Terpisah, riski saat diwawncarai melalui via telpon watshapp menyatakan hingga Juni 2025, tidak ada alokasi tambahan yang disetujui dalam APBD 2025, sesuai informasi yang ia terima. Bahkan, DPRD Halsel secara tegas menolak usulan lanjutan anggaran proyek ini.
Yang makin membingungkan, proyek ini disebut-sebut mengusung konsep sekolah elit ala Rusia, namun hingga kini, konsep riil dan arah kebijakan pembangunan sekolah tersebut belum jelas. Kepala Dinas Pendidikan saat ini, Siti Khodijah beberapa waktu lalu, bahkan secara terbuka menyatakan ke media bahwa dirinya tidak tahu-menahu mengenai tujuan awal pembangunan proyek tersebut.
“Proyek ini dirancang oleh almarhum Bupati Usman Sidik bersama Kepala Dinas saat itu, Safiun Radjulan. Saya hanya melanjutkan tanpa banyak informasi tentang konsepnya,” ujar Khodijah dalam sebuah pernyataan sebelumnya.

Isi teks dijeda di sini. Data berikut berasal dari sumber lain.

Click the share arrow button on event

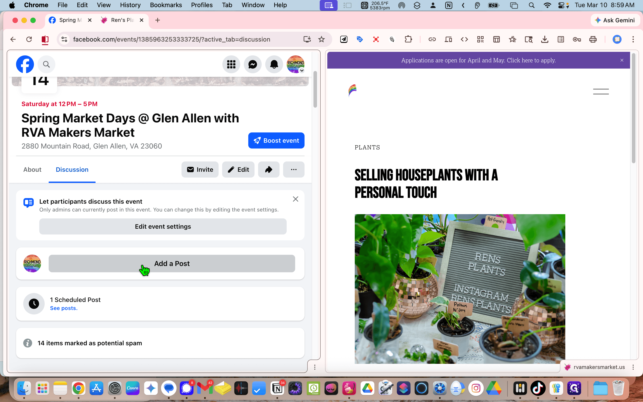click(x=269, y=169)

Keterlambatan progres dan ketidakjelasan konsep menjadi alasan utama publik meragukan urgensi dan transparansi proyek ini. Riski S. Jauhar mendesak agar segera dilakukan audit menyeluruh dan investigasi hukum oleh lembaga terkait, mengingat proyek ini telah menjadi perhatian serius baik masyarakat maupun DPRD Halmahera selatan.

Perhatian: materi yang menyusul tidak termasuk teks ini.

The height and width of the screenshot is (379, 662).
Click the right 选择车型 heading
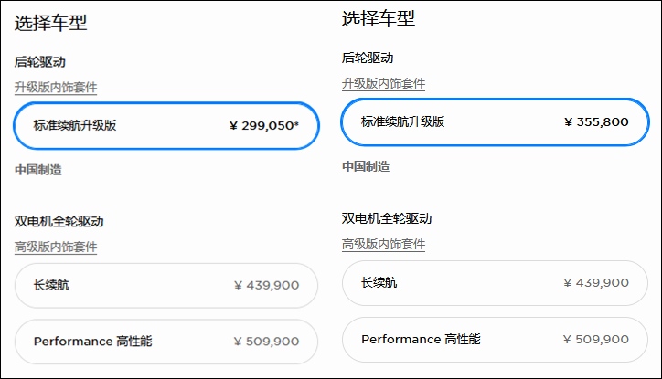[x=379, y=18]
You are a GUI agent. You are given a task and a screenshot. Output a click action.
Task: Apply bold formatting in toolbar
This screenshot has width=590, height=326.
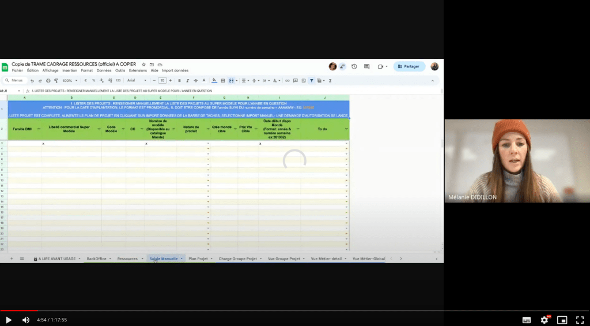179,81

Hingga bulan Juni 2025, proyek Sekolah Terpadu Desa Hidayat belum selesai dibangun dan belum diresmikan. Status bangunan mangkrak dengan progres yang stagnan memunculkan dugaan kuat adanya potensi pemborosan atau bahkan korupsi dalam pengelolaan proyek.
“Kami tidak ingin proyek ini menjadi kuburan uang rakyat. Harus ada pertanggungjawaban, baik dari pihak eksekutif maupun kontraktor pelaksana,” pungkas Riski.
hingga berita ini di turunkan kami masih dalam upaya konfirmasi kepada pihak-pihak terkait.